Avec une accroche aussi forte que Bonne élève le jour, bonne p... la nuit, on peut se dire que de nos jours, Angel aurait été brulé sur la place publique. Or, il s'agit en fin de compte d'un thriller proche dans l'esprit de ce qu'aurait pu faire Charles Bronson, sauf que là, c'est réellement filmé sur Hollywood Boulevard, avec des plans volés saisissants sur les passants qui hallucinent devant la présence des prostituées, mais aussi que ça confère une certaine ambiance. Ce qui fait que le film marque des points, en plus de la forte présence de Donna Wilkes, pourtant âgée de 22 ans au moment du tournage, mais qui arrive sans peine à passer pour quelqu'un de plus jeune.
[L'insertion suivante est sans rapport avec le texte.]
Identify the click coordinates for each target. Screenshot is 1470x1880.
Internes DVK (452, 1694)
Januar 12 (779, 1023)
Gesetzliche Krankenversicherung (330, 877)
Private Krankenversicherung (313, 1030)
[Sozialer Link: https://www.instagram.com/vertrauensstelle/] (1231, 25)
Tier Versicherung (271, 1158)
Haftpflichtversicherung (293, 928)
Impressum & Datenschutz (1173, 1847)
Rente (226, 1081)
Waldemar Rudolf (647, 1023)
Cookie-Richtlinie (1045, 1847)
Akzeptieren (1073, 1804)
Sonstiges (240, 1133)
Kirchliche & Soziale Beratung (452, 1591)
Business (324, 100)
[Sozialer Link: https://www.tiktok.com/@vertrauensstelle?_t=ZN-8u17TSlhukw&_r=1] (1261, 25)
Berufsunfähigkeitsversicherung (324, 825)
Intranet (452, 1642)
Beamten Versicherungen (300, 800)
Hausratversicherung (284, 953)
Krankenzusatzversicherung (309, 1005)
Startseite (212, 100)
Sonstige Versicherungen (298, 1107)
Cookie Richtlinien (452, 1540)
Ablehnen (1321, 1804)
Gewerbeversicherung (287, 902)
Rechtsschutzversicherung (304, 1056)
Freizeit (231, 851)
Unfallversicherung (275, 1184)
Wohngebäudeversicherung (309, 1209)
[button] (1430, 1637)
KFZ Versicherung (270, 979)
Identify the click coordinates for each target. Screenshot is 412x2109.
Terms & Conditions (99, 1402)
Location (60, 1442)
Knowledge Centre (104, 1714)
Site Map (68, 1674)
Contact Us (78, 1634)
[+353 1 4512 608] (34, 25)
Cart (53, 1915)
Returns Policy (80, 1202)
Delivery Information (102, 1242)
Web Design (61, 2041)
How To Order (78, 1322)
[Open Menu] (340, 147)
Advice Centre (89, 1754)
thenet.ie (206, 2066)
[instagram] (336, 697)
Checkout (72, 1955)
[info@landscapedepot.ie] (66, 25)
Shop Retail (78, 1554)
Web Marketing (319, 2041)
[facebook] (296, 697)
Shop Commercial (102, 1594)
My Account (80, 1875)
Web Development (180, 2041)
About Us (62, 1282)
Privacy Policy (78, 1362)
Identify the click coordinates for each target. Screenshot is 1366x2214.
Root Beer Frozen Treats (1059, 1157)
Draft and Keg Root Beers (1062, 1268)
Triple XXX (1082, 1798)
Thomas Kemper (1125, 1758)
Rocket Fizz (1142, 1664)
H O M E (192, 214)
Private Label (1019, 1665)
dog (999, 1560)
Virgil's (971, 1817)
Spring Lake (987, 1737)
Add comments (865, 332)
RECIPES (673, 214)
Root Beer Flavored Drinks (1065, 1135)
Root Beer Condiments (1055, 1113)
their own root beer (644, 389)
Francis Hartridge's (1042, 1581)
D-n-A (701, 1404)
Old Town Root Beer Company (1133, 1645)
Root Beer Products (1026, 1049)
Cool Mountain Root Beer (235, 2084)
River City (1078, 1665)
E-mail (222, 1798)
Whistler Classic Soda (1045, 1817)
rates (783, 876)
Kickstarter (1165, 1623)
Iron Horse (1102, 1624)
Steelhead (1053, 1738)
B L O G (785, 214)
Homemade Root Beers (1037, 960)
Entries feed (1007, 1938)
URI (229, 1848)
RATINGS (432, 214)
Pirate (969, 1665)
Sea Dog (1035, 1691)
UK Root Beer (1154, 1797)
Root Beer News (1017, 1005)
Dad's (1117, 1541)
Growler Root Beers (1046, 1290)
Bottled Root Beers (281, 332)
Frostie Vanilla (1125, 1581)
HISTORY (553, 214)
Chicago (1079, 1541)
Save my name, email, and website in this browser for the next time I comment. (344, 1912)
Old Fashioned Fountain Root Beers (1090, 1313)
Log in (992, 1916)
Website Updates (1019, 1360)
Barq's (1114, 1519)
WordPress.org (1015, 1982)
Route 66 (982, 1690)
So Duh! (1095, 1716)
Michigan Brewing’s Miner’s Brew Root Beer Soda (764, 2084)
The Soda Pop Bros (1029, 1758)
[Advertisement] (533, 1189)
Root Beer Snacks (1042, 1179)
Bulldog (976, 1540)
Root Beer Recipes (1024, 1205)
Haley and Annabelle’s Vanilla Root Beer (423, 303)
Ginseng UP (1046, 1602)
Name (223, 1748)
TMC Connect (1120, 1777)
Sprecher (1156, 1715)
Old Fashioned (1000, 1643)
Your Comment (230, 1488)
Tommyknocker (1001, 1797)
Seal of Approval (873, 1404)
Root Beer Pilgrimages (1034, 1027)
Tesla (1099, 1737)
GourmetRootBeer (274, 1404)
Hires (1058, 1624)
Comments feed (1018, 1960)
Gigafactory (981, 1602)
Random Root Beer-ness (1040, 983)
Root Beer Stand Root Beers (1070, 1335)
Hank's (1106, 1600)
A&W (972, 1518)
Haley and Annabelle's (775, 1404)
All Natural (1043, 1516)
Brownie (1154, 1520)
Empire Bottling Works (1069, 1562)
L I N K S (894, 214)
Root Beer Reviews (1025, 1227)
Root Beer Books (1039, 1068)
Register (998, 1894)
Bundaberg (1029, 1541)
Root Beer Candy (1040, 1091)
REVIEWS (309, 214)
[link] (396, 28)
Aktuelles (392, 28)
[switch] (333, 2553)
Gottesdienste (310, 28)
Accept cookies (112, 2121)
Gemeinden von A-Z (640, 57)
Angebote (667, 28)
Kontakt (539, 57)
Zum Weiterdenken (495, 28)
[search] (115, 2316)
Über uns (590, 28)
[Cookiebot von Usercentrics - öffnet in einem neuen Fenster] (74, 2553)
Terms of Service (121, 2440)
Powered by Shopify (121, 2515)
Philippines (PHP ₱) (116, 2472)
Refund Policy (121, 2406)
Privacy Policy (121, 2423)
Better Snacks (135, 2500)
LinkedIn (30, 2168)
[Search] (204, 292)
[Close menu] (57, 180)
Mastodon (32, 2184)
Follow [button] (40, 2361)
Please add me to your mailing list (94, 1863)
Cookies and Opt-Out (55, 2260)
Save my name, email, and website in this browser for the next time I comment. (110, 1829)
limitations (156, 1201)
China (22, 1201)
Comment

L'autre point fort, auquel le sujet aurait pu nous emmener, est de montrer le monde de la prostitution de manière positive, avec ces femmes (et homme, dans le cas d'un travesti) qui sont fortement liées, sans esprit de compétition, et qui ne montre en fin de compte que peu de nudité. C'est d'ailleurs assez ironique de voir que seule l'actrice principale ne sera jamais nue, alors qu'elle traverse des douches à son lycée où ses camarades sont dans le plus simple appareil. Compte tenu de l'époque, et de là où ça se passe, j'ai également pense à Terminator, qui filait aussi Los Angeles de nuit, souvent en caméra cachée.
Je m'attendais à un pu film d'exploitation, et en fin de compte, Angel est une très bonne surprise, pas vraiment graveleux, qui explore les traumas de la jeune femme, sur les raisons qui l'ont poussée à aller sur les trottoirs, et avec des acteurs globalement convaincants.